How complement activation influences the development of chronic synovitis in a mouse model of rheumatoid arthritis

Abstract

Objectives: Chronic synovitis is the main characteristic of rheumatoid arthritis (RA), defined by the proliferation of synovial lining cells, an important source of chemokines and cytokines associated with inflammation. The aim of this study was to examine the influence of complement functional activity on the development of chronic synovitis.Method: The experiments were conducted in zymosan-induced arthritis (ZIA) provoked by intra-articular injection of 180 μg zymosan. Mice were treated with 10 ng/g body weight (bw) cobra venom factor (CVF) on days −3 and −2 or with 10 ng/g bw CVF on days 7, 12, and 17 of ZIA. The percentage of neutrophils (CD11b+Ly6G+), macrophages (F4/80), and complement 5 anaphylatoxin receptor (C5aR)-positive cells in the synovial fluid (SF) were determined by flow cytometry and the expression of C5aR and C3aR in the synovium was detected immunohistochemically.Results: The induction of ZIA in the absence of complement activity strongly inhibited the development of synovitis. By contrast, complement activation during ZIA exacerbated chronic synovitis through an increase in macrophage infiltration, C5aR and C3aR expression in the joints, and C5aR expression on SF cells.

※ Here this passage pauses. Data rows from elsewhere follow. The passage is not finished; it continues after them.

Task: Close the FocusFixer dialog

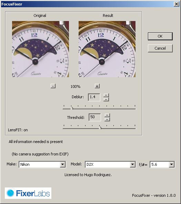Action: click(176, 4)
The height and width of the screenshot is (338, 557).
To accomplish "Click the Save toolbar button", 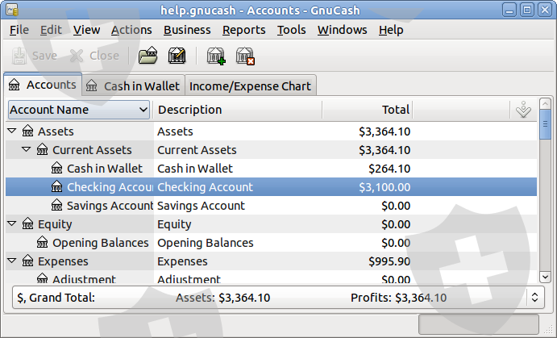I will [35, 56].
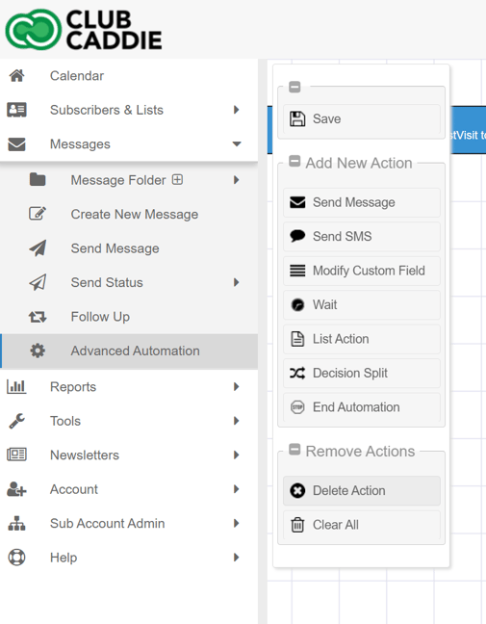This screenshot has height=624, width=486.
Task: Collapse the Messages menu arrow
Action: (237, 144)
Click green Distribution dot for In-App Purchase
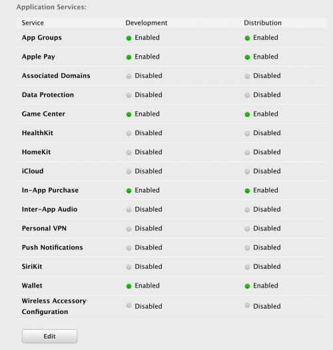Image resolution: width=333 pixels, height=350 pixels. [247, 191]
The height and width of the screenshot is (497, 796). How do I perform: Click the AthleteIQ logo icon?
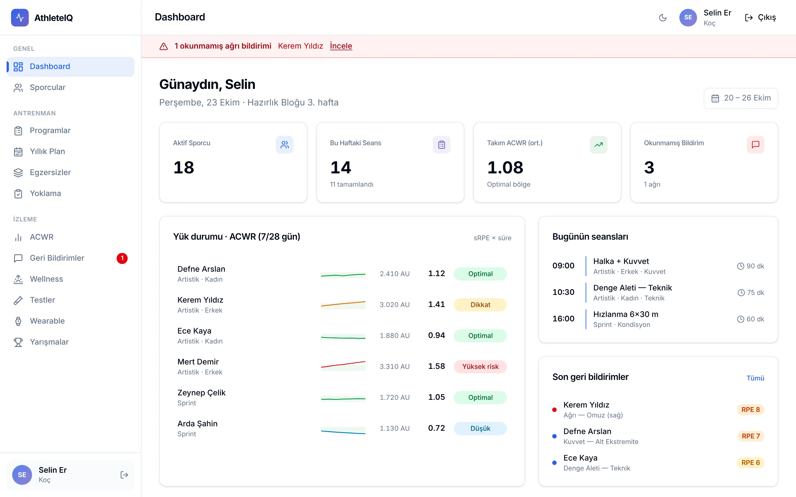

Levels of C5a and soluble receptor activator of nuclear factor kappa B ligand (sRANKL) in the SF were elevated whereas neutrophil infiltration and levels of tumour necrosis factor (TNF)-α and interleukin (IL)-6 in the SF were unchanged.Conclusions: Our findings indicate an important role for functional complement activity in the maintenance of chronic synovitis in a model of RA. Antagonizing complement activation represents new possibilities for the amelioration of synovitis symptoms.